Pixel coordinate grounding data
----------

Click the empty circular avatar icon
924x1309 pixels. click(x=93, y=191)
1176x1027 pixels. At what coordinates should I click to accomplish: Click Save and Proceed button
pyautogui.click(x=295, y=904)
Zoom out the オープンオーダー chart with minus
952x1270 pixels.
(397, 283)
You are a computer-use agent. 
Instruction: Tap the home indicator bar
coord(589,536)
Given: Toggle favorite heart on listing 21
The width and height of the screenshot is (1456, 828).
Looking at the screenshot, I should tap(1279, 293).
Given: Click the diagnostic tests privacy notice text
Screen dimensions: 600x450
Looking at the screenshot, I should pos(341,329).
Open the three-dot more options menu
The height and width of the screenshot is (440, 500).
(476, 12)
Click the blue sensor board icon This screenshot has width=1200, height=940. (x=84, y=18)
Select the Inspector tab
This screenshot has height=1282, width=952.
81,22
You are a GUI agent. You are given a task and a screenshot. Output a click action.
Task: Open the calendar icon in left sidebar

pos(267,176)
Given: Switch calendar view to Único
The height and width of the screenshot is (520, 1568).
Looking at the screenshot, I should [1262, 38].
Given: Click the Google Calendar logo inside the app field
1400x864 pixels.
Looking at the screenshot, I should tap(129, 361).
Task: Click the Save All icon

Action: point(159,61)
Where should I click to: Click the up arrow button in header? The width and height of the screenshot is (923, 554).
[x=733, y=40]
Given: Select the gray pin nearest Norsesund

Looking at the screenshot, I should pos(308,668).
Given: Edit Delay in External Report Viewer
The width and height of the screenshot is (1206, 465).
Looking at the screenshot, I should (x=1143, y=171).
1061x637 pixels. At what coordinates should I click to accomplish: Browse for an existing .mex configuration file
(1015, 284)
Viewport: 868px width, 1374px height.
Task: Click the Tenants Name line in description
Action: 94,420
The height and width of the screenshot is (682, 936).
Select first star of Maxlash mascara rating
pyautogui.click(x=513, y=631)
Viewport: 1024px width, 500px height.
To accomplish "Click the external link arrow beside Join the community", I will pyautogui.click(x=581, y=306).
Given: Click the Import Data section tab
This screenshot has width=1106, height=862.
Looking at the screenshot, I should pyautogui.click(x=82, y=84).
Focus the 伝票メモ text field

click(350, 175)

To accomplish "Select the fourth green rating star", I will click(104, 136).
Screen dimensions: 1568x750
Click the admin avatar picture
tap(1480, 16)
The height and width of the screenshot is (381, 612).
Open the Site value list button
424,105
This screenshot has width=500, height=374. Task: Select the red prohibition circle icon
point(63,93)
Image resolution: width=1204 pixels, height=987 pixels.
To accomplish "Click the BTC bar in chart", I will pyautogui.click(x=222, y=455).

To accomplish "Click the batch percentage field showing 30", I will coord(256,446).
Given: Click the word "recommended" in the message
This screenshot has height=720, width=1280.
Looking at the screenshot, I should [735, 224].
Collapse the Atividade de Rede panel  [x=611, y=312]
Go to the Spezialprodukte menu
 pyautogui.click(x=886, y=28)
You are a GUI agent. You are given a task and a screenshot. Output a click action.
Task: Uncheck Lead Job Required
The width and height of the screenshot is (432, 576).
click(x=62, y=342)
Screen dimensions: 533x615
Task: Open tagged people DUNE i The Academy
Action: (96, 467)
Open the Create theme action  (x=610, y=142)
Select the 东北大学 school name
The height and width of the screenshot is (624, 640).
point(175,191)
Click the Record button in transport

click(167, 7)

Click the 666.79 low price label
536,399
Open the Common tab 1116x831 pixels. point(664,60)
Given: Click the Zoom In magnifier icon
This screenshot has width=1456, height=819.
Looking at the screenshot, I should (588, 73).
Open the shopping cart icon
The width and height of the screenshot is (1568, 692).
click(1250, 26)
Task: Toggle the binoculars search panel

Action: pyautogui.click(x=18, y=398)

----------

* INSTRUCTIONS FOR THE TASK *
Could you state the number of lines above in which the word "chart" appears? Give that number by itself.

* ANSWER TO THIS PROBLEM *
2